La Organización Mundial de la Salud (OMS) informó este viernes que la epidemia de ébola que azota el este de la República Democrática del Congo (RDC) continúa extendiéndose de manera alarmante, registrando un aumento constante de contagios y propagándose hacia nuevas áreas geográficas.
De acuerdo con los últimos datos proporcionados por el Ministerio de Salud congoleño, se contabilizan 676 casos confirmados, de los cuales 136 han resultado fatales. Las autoridades de salud han encendido las alarmas al confirmar que esta epidemia está vinculada a la cepa Bundibugyo, una variante poco común del virus para la cual, actualmente, no existe ninguna vacuna ni tratamiento autorizado.
Aunque la mayoría de las infecciones se concentran en la provincia de Ituri, al noreste del país, el virus ya ha ganado terreno en 34 zonas sanitarias distribuidas entre Ituri, Kivu del Norte y Kivu del Sur.
Olivier le Polain, jefe de la unidad de Epidemiología y Análisis para Intervenciones de la OMS, advirtió sobre la complejidad de la situación:
“Casi a diario se identifican casos en nuevas zonas sanitarias, lo que refleja tanto la magnitud real de la epidemia como la gran movilidad de la población”.
Le Polain también señaló que persisten “puntos ciegos” en zonas de alto riesgo, por lo que el alcance exacto del brote sigue siendo incierto. No obstante, se espera que la visibilidad de la emergencia mejore a medida que se refuercen la vigilancia, el rastreo de contactos y la capacidad de realizar pruebas diagnósticas. Actualmente, en Kivu del Norte ya se logra rastrear correctamente a más del 70 % de los contactos identificados.

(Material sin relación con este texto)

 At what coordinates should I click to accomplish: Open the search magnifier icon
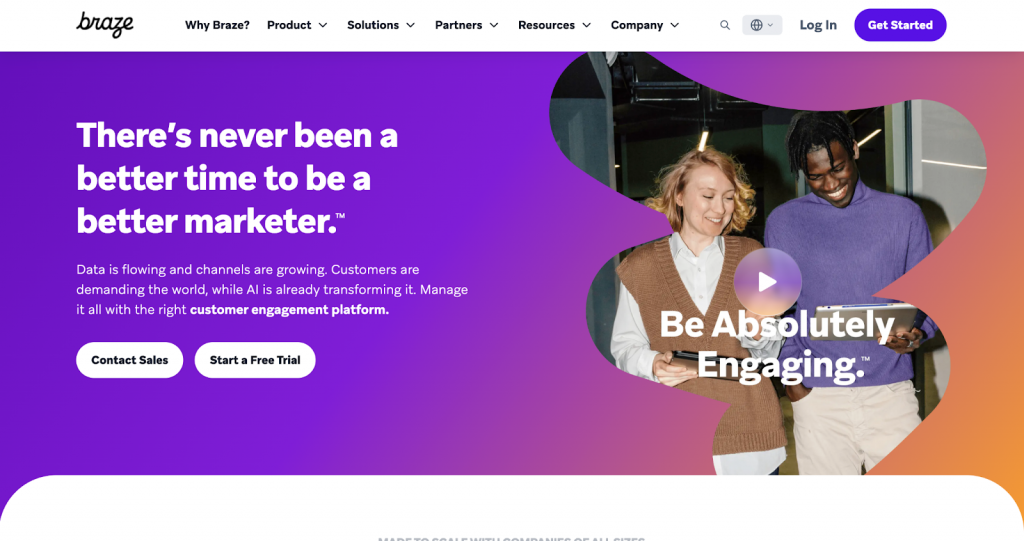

La respuesta internacional en la RDC se está viendo gravemente obstaculizada por sistemas de salud debilitados y por las complejas condiciones de inseguridad que asolan a diversas regiones del país, factores que frenan la capacidad de respuesta a pesar de la vasta experiencia previa de la RDC en la gestión de brotes de ébola.
Esta situación contrasta con la de la vecina Uganda, donde el virus fue detectado el pasado 15 de mayo. La agencia sanitaria de la Unión Africana (Africa CDC) informó que la epidemia en territorio ugandés se encuentra “bajo control”, lo que evidencia cómo el impacto del virus se intensifica en contextos de conflicto armado y precariedad sanitaria.
Ante el riesgo inminente de una mayor propagación, las autoridades sanitarias internacionales han reiterado la urgencia de mantener estrictos protocolos de control y una sólida coordinación regional. El objetivo inmediato es contener el avance del virus para proteger tanto a la población local de la RDC como a las comunidades vecinas en la región de los Grandes Lagos.